## Consignes
Dans la présentation du roman « Impardonnable », relevez s'il vous plaît chaque renseignement éditorial donné sur le livre, avec son intitulé et sa valeur.
++++ Extrait fourni ++++
Impardonnable – Mathieu Menegaux

 

 

Encore une fois et avec brio, Mathieu Ménégaux s’attache à montrer à quel point la justice traditionnelle échoue à se saisir de certaines situations.

 

Éditeur : ‎ Grasset

Nombre de pages : 234

Parution : janvier 2025

Un vélo/scooter est percuté par un véhicule. Son conducteur meurt sur le coup. Et l’automobiliste, paniqué, s’enfuit. L’espace de quelques secondes et rien ne sera plus comme avant. Des vies volent instantanément en éclat. C’est le point de départ d’ « Impardonnable » où encore une fois et avec brio, Mathieu Ménégaux s’attache à montrer à quel point la justice traditionnelle échoue à se saisir de certaines situations.

Anna perd sa fille de 16 ans, décédée dans de telles circonstances. Une mort contre nature au point qu’aucun mot dans la langue française ne permet de désigner un parent « orphelin » de son enfant. Anéantie, Anna oscille entre abattement et colère ; elle ne tient dès lors qu’animée par un fort désir de vengeance : le coupable doit être confondu et condamné lourdement pour le crime commis.

Paul, homme d’affaires, a quant à lui causé un accident mortel similaire. Arrêté, quitté par sa femme, privé de ses enfants, il est incarcéré dans l’attente d’un procès qui tarde. Pétri de culpabilité, lui aussi est anéanti, ne comptant que sur des cahiers qu’il noircit pour apaiser sa peine et chercher un moyen de réparer toute la souffrance dont il est à l’origine.
++++ Données fournies ++++
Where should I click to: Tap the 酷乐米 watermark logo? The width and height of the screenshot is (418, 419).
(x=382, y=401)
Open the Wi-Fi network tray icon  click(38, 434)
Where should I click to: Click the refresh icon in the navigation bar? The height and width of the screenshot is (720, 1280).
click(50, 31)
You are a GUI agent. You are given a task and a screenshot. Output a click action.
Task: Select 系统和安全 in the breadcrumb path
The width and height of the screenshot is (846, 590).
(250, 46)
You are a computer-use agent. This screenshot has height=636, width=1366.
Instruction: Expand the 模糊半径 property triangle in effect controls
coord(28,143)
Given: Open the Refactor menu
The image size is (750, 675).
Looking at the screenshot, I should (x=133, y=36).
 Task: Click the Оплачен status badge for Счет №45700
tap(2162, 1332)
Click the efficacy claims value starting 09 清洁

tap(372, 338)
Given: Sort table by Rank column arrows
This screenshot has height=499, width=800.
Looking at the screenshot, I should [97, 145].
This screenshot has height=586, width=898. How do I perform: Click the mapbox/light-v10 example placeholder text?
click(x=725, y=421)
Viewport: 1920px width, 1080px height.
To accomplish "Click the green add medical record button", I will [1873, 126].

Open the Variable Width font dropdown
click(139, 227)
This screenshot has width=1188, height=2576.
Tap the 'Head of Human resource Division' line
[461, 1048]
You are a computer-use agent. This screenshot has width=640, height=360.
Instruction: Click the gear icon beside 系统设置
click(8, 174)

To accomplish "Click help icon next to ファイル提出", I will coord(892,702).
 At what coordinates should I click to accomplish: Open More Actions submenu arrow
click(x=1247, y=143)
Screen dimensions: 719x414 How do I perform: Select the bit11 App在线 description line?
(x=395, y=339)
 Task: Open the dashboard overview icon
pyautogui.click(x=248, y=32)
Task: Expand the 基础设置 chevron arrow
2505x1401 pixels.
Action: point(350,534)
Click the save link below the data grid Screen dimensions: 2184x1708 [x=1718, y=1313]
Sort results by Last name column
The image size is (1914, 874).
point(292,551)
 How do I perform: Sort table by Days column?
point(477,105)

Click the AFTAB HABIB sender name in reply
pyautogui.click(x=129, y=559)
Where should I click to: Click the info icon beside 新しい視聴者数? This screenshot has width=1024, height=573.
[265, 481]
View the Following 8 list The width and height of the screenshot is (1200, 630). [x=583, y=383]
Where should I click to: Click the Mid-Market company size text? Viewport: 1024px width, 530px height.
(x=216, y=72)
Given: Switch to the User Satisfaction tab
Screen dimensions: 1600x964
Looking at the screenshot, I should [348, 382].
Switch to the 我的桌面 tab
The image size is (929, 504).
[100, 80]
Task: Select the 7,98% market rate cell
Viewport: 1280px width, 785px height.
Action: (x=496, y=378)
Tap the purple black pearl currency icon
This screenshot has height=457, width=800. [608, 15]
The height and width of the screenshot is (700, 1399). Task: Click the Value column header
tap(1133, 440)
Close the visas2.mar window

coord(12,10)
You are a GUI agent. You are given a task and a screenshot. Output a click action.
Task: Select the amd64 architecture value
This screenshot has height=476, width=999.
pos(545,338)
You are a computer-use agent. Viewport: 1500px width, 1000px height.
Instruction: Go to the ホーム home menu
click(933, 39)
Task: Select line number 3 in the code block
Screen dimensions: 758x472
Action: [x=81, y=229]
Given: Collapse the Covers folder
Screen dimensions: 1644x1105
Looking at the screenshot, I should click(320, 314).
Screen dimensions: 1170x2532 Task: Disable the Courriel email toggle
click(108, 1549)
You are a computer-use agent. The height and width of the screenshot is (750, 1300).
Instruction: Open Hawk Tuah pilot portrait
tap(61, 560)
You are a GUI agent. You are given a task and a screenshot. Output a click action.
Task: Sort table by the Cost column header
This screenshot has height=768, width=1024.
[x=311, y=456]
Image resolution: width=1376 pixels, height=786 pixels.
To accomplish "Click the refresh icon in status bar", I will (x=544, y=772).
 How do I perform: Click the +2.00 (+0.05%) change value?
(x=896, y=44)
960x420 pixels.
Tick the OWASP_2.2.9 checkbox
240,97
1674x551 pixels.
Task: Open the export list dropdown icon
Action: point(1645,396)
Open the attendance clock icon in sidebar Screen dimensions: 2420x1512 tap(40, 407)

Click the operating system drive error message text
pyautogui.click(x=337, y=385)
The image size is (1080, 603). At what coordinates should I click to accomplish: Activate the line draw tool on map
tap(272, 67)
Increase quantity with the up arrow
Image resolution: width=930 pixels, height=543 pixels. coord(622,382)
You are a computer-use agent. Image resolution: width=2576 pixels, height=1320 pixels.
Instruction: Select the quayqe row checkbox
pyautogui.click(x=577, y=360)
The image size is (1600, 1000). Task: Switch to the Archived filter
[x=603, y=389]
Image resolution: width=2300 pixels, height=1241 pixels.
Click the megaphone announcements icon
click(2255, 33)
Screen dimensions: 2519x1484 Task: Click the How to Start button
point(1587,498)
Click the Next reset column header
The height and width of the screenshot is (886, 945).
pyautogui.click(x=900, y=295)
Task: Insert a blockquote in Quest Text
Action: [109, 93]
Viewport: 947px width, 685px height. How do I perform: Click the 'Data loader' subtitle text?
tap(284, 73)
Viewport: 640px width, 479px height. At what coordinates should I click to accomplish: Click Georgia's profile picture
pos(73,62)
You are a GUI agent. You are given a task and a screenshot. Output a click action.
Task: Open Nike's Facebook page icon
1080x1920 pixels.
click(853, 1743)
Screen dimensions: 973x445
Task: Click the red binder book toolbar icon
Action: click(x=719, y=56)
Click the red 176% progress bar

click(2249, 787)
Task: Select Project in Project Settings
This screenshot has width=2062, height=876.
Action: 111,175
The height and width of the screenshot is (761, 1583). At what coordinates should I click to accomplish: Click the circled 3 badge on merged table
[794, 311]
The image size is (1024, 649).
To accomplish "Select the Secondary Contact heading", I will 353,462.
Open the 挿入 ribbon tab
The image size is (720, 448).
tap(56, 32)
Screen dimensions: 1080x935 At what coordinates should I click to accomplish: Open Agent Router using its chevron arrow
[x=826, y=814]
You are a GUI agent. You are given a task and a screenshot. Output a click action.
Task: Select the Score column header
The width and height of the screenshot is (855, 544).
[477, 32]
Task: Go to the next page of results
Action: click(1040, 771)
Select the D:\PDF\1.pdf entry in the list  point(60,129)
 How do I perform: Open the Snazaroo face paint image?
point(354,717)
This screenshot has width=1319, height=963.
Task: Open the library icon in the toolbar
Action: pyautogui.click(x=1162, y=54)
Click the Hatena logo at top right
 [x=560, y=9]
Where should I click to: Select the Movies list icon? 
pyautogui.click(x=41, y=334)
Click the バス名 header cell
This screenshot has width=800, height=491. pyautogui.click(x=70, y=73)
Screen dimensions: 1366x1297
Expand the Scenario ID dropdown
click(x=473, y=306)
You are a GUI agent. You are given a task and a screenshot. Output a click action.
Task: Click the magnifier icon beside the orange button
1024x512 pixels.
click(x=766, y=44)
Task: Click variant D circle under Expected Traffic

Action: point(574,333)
++++
## Réponse attendue
- Éditeur : Grasset
- Nombre de pages : 234
- Parution : janvier 2025